Shaping a new ecosystem of patient-centered healthcare
Over the past several months, CMS has made it extremely clear to industry stakeholders that expanding patient data access will be its main priority for the foreseeable future.
At the HIMSS Exhibition and Convention in March of 2018, CMS Administrator Seema Verma set a high bar for providers, vendors, and payers by announcing the MyHealthEData initiative, a broad federal push to enable more consumers to engage effectively with their data and their care.
“When we go to the doctor’s office, we want to be able to have the information about what happened there,” said Verma to HealthITAnalytics.com just after the announcement.
“We want to be able to build our record from birth through your entire life. You want to be able to aggregate information from your medical record and from devices so you can put that story together and see what your health looks like. So we’re doubling down on these efforts.”
Blue Button 2.0 will play a major role in that mission, as will FHIR in general, said Steven Posnack from the ONC.
“As we start to work through the underlying technical issues around data sharing, we are focused on a goal of enabling transparency for consumers that can help them shop for care and ultimately be in the driver’s seat when it comes to their own health data,” he said.
“That will create a more competitive marketplace for health IT, and by extension, there will be more competition around the delivery of quality care, which is good for patients.”
But enabling access is only one step towards generating a truly patient-led healthcare system, asserted Scrimshire.
“Seema Verma has really put the industry on notice that now is the time to enable data access for patients.

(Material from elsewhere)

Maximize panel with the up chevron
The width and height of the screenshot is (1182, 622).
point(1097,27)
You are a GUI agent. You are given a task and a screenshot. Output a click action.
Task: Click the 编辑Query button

But why do we want to empower patients by giving them access to their data? Do they want their data?” he asked.
“Well, no, they don’t. What they want is a way to do something with their data, and that is what FHIR-based applications are starting to create.”

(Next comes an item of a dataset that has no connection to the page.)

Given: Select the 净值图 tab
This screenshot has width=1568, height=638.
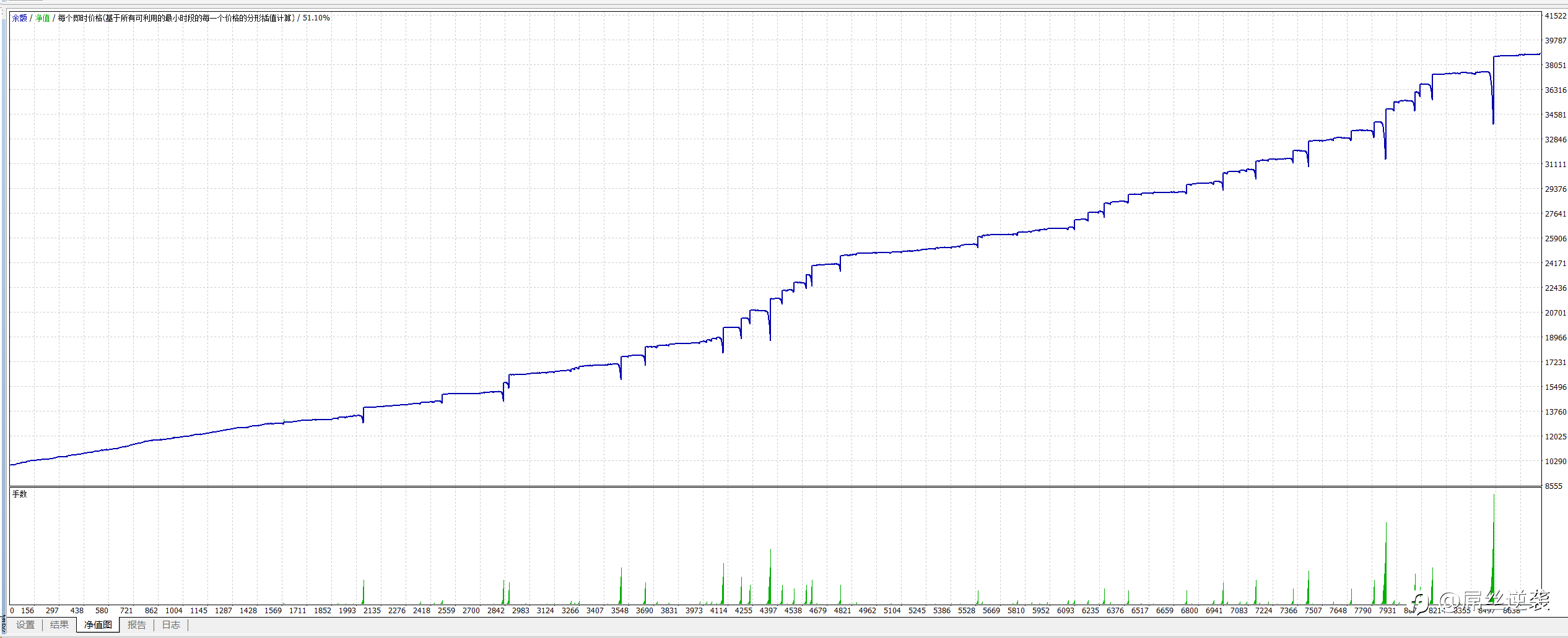Looking at the screenshot, I should [x=98, y=625].
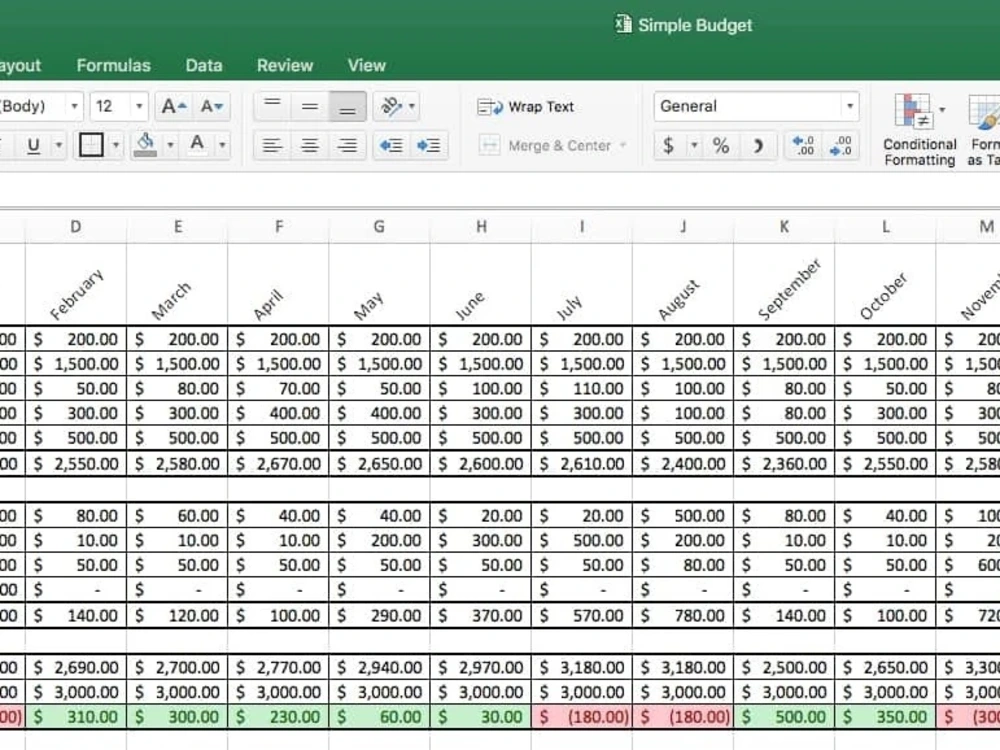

Scrimshire envisions an emerging ecosystem of applications and organizations that act as “digital concierges.”
“Patients will find an option that they trust, and that entity will sort out the technical issues and make sense of everything so that the data will get where it needs to do,” he predicted.

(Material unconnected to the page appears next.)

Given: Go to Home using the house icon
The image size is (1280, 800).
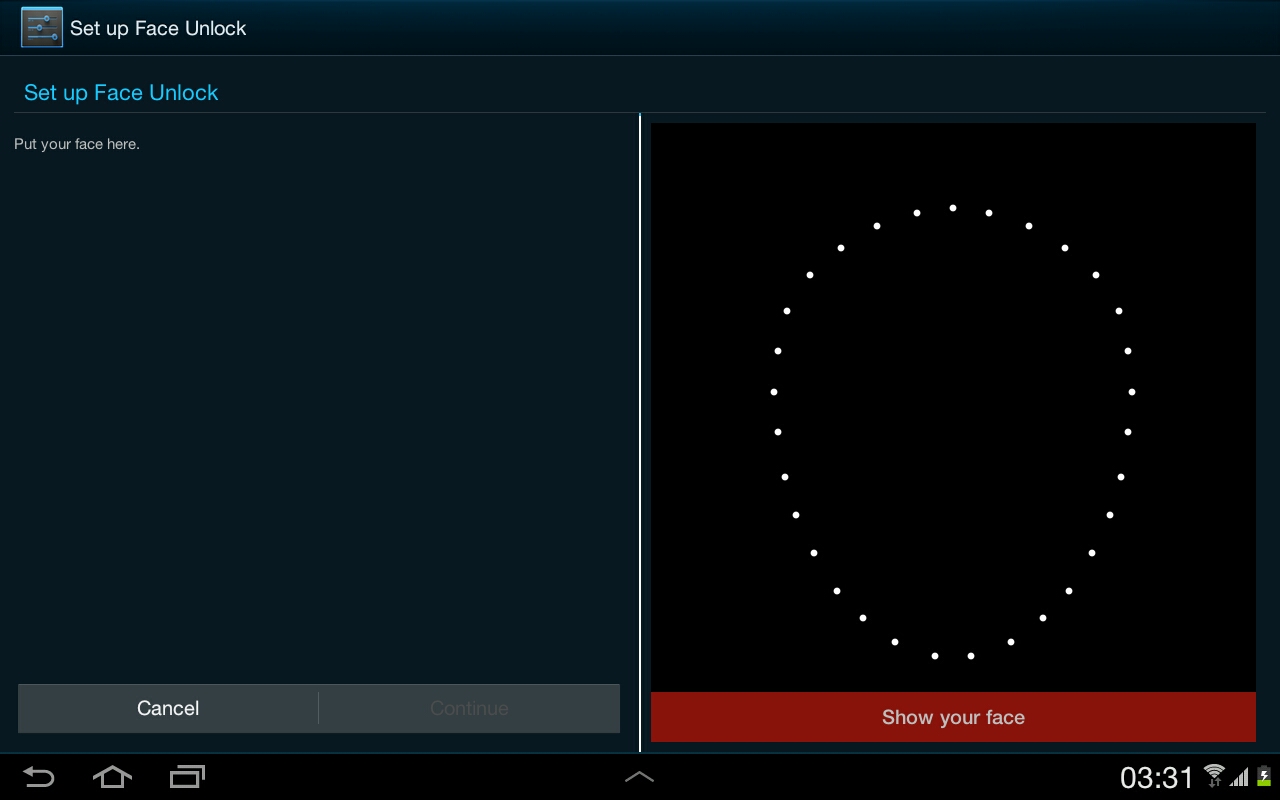Looking at the screenshot, I should pyautogui.click(x=112, y=777).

“Whether that’s just bringing up something on our smartphones or engaging with something at the health system level remains to be seen. But regardless, it’s the work of the FHIR community that is creating an environment where any of this can happen.”
The high level of developer engagement may be just as important as patient engagement for architecting a data-driven ecosystem that has a chance of achieving some of the healthcare industry’s biggest objectives, he added.
“HL7 has made sure to offer a lot of options for developers to come together and make FHIR work. They have given people a real voice, and that has prevented FHIR from being a standard that is imposed by the powers-that-be,” he observed.
“Instead, FHIR is something that has bubbled up from the bottom, and that makes it much more likely to truly succeed in the long term.”
Widespread federal support certainly can’t hurt, added Kubick, especially since FHIR has already found a firm footing in the health IT environment.
The extra push from CMS, the ONC, and other major stakeholders will only accelerate innovation and real-world implementations.
“More and more data is becoming available, and FHIR gives people a method of getting that data in a more consistent manner,” said Kubick.
“It won’t solve all our problems – FHIR won’t do anything to improve data that is messy or incomplete to begin with – but it’s far and away the most effective thing we’ve done for interoperability to date.”
“The fundamental infrastructure is in place. The data is starting to flow. We’ve seen a lot of positive developments over the past few months, and it’s all very exciting. But I can promise you – this is all just the tip of the iceberg.”